The oldest known DNA has been deciphered

In sediments from Northern Greenland, paleogenists have found gene fragments that are two million years old. They recreated an entire prehistoric ecosystem, including an unexpected species, using the oldest environmental DNA known to science.

Paleogenists have deciphered the oldest known DNA to date. It comes from around two million years old sediments in the north of Greenland. As a research group around Eske Willerslev from the University of Copenhagen and the University of Cambridge reports in the specialist magazine »Nature«, she was able to reconstruct the primeval ecosystem from the environmental environmental DNA. The same has not yet been achieved because there are almost no fossil finds from this region. Thanks to improved methods of sequencing, it was now possible to extract and determine such old genetic material, explains the group for Willerslev at a press conference. Previously, the DNA was from three mammoth drives, which survived for more than a million years in the permanent frost floor of Siberia as the oldest surviving genetic material.

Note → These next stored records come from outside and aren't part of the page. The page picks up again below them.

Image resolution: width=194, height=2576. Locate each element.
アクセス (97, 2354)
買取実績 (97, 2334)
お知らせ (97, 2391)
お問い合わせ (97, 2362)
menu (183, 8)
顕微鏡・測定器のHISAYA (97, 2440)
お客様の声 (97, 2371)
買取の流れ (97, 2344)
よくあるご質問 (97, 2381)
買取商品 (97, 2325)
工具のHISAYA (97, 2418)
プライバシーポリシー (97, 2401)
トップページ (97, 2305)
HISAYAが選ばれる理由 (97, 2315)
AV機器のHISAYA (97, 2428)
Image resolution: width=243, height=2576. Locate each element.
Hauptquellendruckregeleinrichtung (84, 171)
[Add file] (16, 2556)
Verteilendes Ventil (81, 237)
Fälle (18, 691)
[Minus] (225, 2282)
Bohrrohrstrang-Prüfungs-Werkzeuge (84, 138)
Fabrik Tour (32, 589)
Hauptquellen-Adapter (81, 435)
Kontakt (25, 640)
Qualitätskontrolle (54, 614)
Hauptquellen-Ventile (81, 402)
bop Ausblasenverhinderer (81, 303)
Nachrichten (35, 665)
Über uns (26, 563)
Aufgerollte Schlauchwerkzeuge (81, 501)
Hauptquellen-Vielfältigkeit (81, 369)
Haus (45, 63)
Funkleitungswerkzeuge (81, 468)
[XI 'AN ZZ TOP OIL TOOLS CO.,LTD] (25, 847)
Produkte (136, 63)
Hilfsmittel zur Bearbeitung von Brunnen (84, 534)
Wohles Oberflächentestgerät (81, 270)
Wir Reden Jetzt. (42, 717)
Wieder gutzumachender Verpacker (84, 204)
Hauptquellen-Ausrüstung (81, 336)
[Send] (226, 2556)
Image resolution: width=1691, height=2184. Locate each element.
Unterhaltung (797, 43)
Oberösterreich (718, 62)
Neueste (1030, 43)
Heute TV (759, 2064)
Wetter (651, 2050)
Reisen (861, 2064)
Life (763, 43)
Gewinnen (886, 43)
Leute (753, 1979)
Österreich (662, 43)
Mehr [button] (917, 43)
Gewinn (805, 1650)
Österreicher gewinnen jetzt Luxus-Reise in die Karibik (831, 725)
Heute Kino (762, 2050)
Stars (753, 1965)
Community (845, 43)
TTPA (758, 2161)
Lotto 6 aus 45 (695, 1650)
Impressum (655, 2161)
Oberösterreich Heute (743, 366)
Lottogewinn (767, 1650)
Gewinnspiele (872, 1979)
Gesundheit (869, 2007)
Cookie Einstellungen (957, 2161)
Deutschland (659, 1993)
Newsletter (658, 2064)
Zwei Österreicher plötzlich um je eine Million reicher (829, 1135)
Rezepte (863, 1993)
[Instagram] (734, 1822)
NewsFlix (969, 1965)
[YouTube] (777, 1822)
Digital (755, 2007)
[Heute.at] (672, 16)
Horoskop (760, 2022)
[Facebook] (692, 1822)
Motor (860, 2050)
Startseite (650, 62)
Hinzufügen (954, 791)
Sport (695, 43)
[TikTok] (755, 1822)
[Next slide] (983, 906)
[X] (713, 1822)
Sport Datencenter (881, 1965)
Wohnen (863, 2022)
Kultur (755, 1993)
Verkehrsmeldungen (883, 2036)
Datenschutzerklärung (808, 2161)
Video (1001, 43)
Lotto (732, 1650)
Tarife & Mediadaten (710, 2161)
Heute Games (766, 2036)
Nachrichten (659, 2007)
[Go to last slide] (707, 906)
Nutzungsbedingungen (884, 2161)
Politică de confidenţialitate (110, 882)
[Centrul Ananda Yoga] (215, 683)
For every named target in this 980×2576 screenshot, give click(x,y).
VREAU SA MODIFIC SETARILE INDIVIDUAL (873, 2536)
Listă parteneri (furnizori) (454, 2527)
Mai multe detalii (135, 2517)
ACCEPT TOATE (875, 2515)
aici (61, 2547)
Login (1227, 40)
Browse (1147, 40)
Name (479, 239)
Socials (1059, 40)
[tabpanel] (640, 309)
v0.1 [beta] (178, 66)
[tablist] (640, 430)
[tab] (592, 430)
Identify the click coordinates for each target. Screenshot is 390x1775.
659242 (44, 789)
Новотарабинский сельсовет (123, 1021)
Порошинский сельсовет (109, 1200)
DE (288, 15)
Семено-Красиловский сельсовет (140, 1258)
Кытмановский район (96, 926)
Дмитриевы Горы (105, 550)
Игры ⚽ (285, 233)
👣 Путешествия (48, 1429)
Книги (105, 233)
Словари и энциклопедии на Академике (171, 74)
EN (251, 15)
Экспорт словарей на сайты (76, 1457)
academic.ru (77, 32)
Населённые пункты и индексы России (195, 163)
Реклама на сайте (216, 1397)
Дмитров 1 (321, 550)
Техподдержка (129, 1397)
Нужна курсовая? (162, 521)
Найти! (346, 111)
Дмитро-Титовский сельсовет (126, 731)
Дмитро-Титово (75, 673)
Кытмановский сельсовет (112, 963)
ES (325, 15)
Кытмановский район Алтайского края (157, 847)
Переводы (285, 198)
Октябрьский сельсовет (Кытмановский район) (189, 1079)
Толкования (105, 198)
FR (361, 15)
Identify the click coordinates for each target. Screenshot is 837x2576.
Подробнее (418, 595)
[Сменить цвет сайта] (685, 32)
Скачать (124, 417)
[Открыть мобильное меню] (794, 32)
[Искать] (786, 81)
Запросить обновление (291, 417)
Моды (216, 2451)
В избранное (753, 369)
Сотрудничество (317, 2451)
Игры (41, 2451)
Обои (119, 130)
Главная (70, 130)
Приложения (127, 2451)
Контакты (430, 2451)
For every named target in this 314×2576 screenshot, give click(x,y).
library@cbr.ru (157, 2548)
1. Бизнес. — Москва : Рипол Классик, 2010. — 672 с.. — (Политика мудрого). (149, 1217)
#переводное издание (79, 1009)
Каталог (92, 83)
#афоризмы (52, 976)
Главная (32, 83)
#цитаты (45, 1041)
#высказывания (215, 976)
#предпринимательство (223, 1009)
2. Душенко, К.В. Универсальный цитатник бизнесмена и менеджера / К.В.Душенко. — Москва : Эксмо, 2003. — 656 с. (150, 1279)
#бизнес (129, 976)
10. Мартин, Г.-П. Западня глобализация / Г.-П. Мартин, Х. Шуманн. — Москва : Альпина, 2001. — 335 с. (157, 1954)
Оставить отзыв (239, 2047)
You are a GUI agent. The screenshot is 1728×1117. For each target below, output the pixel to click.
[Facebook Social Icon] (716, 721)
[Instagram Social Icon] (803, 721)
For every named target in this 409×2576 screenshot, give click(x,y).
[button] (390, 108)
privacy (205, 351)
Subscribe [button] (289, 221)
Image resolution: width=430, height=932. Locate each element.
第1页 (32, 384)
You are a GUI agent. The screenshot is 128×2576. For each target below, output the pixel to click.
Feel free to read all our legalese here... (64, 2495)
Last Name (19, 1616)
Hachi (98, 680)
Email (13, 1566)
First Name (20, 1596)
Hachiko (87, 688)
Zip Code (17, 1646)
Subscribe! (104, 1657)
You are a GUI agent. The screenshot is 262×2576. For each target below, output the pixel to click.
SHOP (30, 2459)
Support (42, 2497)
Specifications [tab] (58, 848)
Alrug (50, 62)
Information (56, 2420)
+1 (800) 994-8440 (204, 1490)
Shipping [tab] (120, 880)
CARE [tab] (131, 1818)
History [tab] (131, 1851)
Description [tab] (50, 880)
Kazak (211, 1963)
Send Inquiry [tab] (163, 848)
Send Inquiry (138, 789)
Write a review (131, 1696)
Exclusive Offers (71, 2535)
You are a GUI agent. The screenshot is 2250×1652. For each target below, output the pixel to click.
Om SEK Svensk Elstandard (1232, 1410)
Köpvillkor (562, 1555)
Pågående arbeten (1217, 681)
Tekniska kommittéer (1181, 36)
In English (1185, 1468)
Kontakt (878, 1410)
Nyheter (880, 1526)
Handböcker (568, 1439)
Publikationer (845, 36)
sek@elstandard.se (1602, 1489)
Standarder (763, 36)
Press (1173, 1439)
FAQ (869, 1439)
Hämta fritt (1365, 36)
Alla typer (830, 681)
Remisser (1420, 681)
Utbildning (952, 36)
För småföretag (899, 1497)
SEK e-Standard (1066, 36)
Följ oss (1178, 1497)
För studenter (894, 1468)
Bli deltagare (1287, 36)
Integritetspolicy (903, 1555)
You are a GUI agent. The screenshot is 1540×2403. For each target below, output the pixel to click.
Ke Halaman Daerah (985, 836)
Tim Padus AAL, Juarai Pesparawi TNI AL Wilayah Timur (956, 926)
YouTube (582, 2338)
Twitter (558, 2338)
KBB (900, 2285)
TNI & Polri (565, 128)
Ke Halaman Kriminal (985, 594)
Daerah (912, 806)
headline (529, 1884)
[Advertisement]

Every living being leaves traces of its DNA in its environment – in the form of skin, hair, saliva or feces. The paleogeneticists succeeded in extracting such gene fragments from 41 sediment samples. They had already recovered the material from the permafrost of the so-called Kap København Formation in the north of Greenland in 2006. The sediments that now lie by a fjord had been deposited over a period of 20,000 years. Using geophysical methods, the researchers were able to determine the age of the deposits at 1.9 to 2.1 million years.

Unexpectedly, mastodonts once coexisted with humans in Greenland.

With the help of the gene sections, the working group for Willerslev identified various land and water dwellers: reindeer, rabbits, geese, lemmings, arrow tail crabs as well as birch, thujen, poplars, fungi and bacteria. Among the gene fragments, the researchers surprisingly also discovered genetic material from mastodontes. The trunk animals lived on the American continent until the end of the last cold time. So far, it was unknown that they also met Greenland further north.

It is striking, Willerslev reports during the press conference, that he and his team have not detected any DNA from predators. The paleogeneticist assumes that carnivores must have existed, but their populations were smaller compared to herbivores. "The more biomass [of a species] there is, the more DNA it leaves in the environment," Willerslev says. "And if we had continued sequencing, we would probably have caught carnivores at some point.«

From the gendaten, Willerslev & Co conclude that a Boreal forest grew in northern Greenland two million years ago. The animals and plants come from both arctic and northern climate zones. In addition, the climate was likely to have been warmer in summer and winter around ten degrees Celsius than today. Eske Willerslev emphasizes that comparable ecosystems no longer exist.

DNA can endure in the right soil, even in the cold and dry.

According to the researchers, the fact that the genome fragments have survived for so long has two reasons: On the one hand, the material was in frozen soil - under icy and dry conditions, genetic material is preserved for significantly longer. On the other hand, the proximity to the sea and the components of the soil could have promoted conservation. The gene snippets of certain minerals remain better, especially on clay minerals.

This knowledge could give the paleogenicists further sensational finds. "It is possible that Ton Alte DNA [also] preserved in warm, moist environments, to sites in Africa," says Willerslev, according to a press release from the University of Cambridge. "If we can start examining old DNA in toncorns from Africa, we could possibly collect groundbreaking data about the origin of many different types - maybe even new knowledge about the first people and their ancestors." However to break north. In the summer of 2023, the research group in Nordkanada would like to recover sediments and search for old environmental DNA.